Commodity prices were fairly high. It felt like there was a lot of pent-up enthusiasm. There were not many deals in the market at that time. We looked at ourselves and said, “Maybe let’s look to pull through our portfolio.”

What we brought forth, these were relatively small pieces compared to our overall holdings. But I think it’s important when we see those opportunities to demonstrate to our investors that we’re always looking to optimize the risk-adjusted return.

And if that means pulling forward some of the tail reserves and monetizing in a constructive market, we’ll definitely do that.

CM: What interests you the most outside of the Permian Basin?

EM: We own assets in the Haynesville, the Eagle Ford, the Midcon, the Bakken, and Post Oak has upstream companies that are in some of those basins. The Utica, as well.

Haynesville is very interesting. Post Oak has a new portfolio company there. We see a lot of opportunities in the Haynesville. With the resurgent gas market, it makes it a little more transactable.

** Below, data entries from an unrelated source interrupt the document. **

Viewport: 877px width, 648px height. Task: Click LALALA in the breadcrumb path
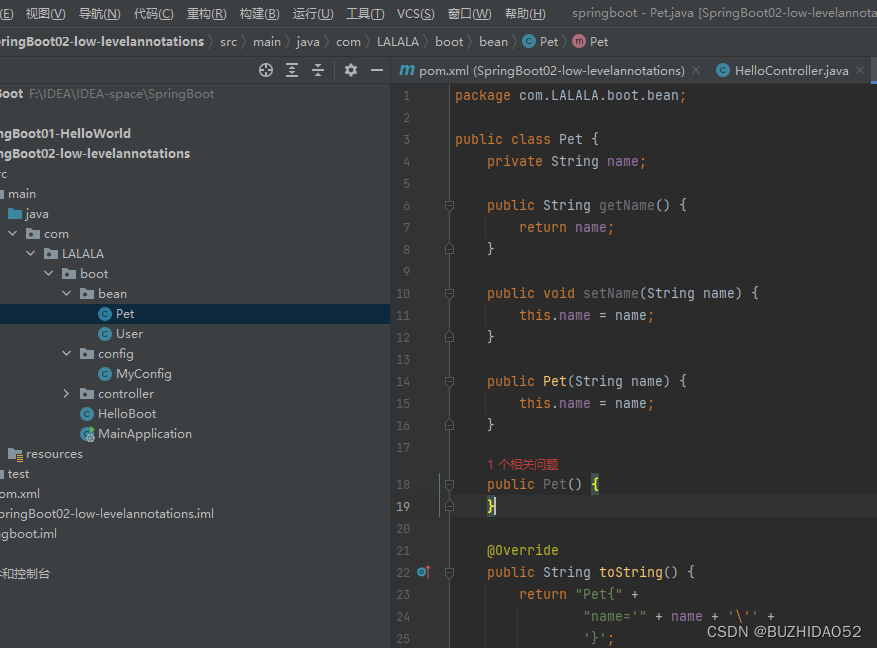[398, 42]
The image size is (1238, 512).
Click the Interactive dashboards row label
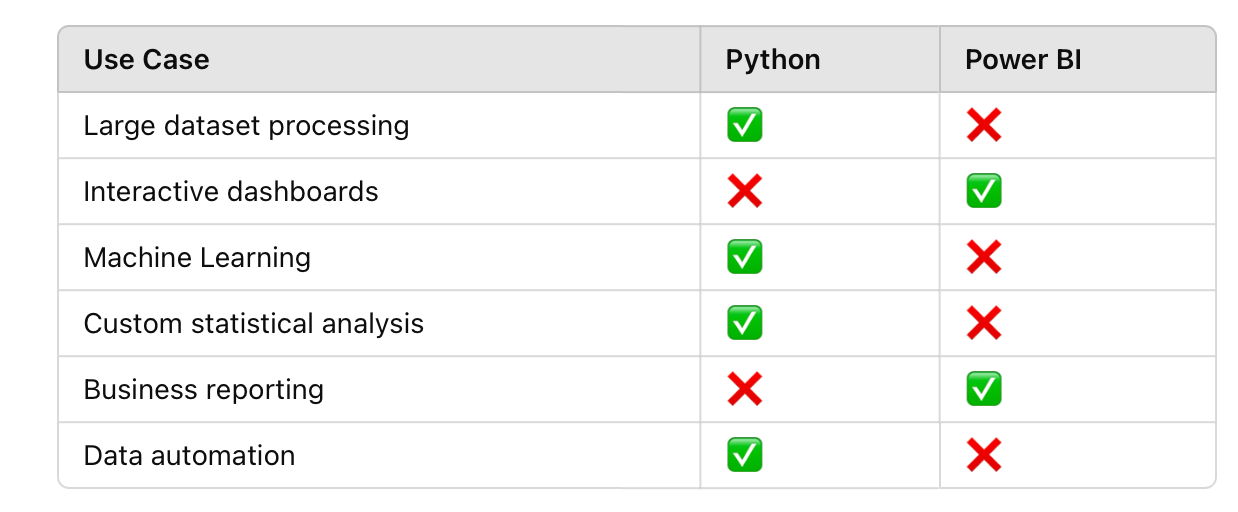point(231,192)
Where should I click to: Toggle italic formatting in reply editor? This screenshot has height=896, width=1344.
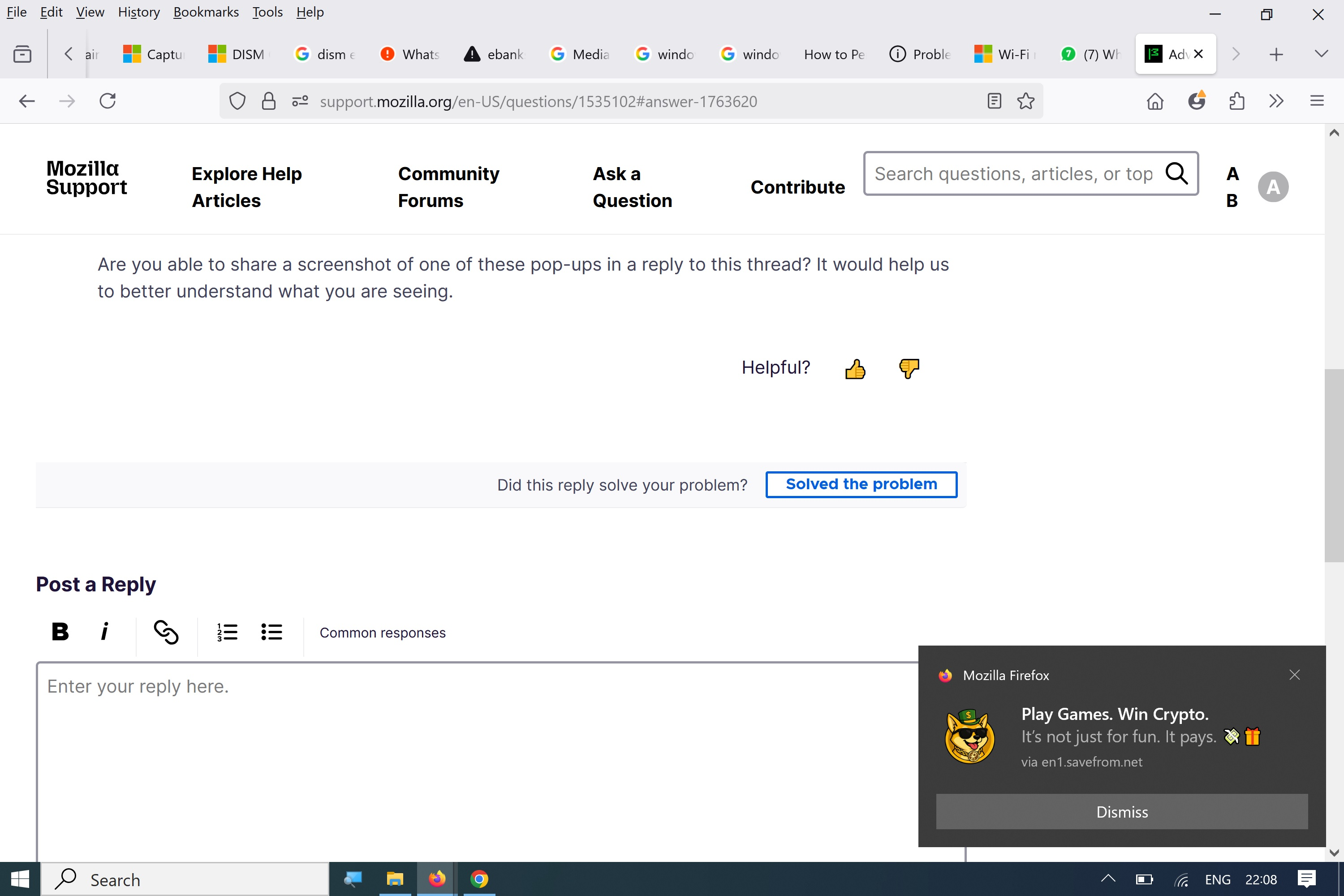104,632
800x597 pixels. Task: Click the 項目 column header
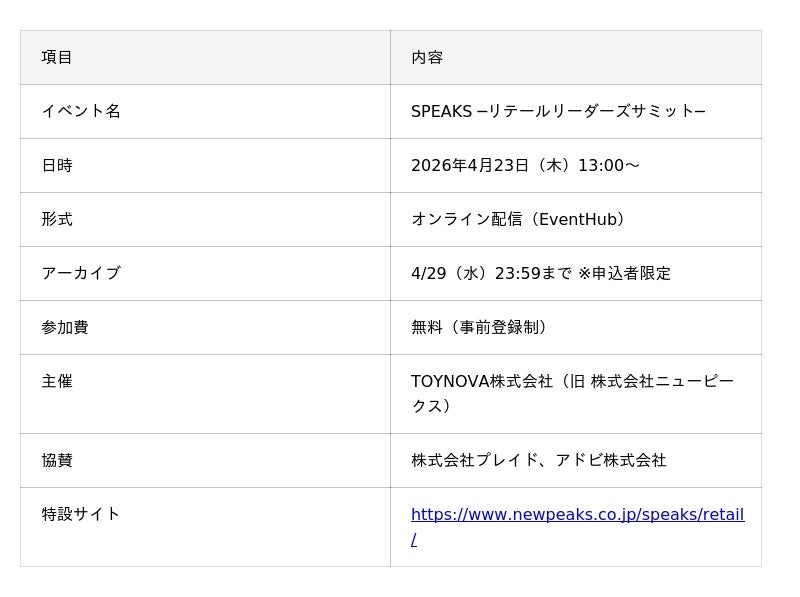coord(57,57)
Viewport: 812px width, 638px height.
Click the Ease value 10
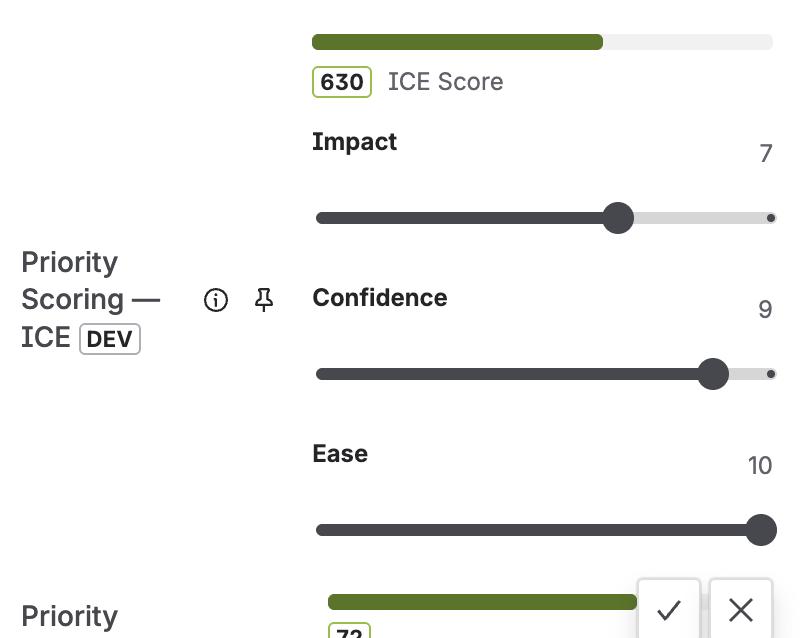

Everybody would love to buy at a very cheap gas commodity price, but the reality is most sellers are going to hold on. We feel like today is a more transactable market.

The emerging Utica oil window has been very interesting for us. We’ve been primarily focusing on that through our upstream investment, but there’s opportunities as well for the minerals team.

A couple of years ago, we saw a window of opportunity in the Eagle Ford and put a nice position together there in the core—Karnes Trough extension into Live Oak [County, Texas].

A lot of folks were just so focused on the Haynesville and the Permian at that time. But a number of folks had aggregated [in the Eagle Ford] four or five years prior. We were able to generate a nice outcome for them, but in a way that we thought we had a lot of running room left. It was still broadly undeveloped units that we acquired.

Anywhere we can find things that are slanted towards undeveloped resource, that’s our general M.O. We will pick up proved developed producing (PDP) along the way as part of packages. But we want the bulk of the value to be in the developed category.

We’re fairly basin- and commodity-agnostic. But clearly the current theme is that natural gas is coming out of its doldrums. The macro looks better with LNG. Finally, it’s not two years ago—it’s right around the corner with all that export capacity coming online.

And the Haynesville is getting extended in multiple directions, so that creates some opportunities as well.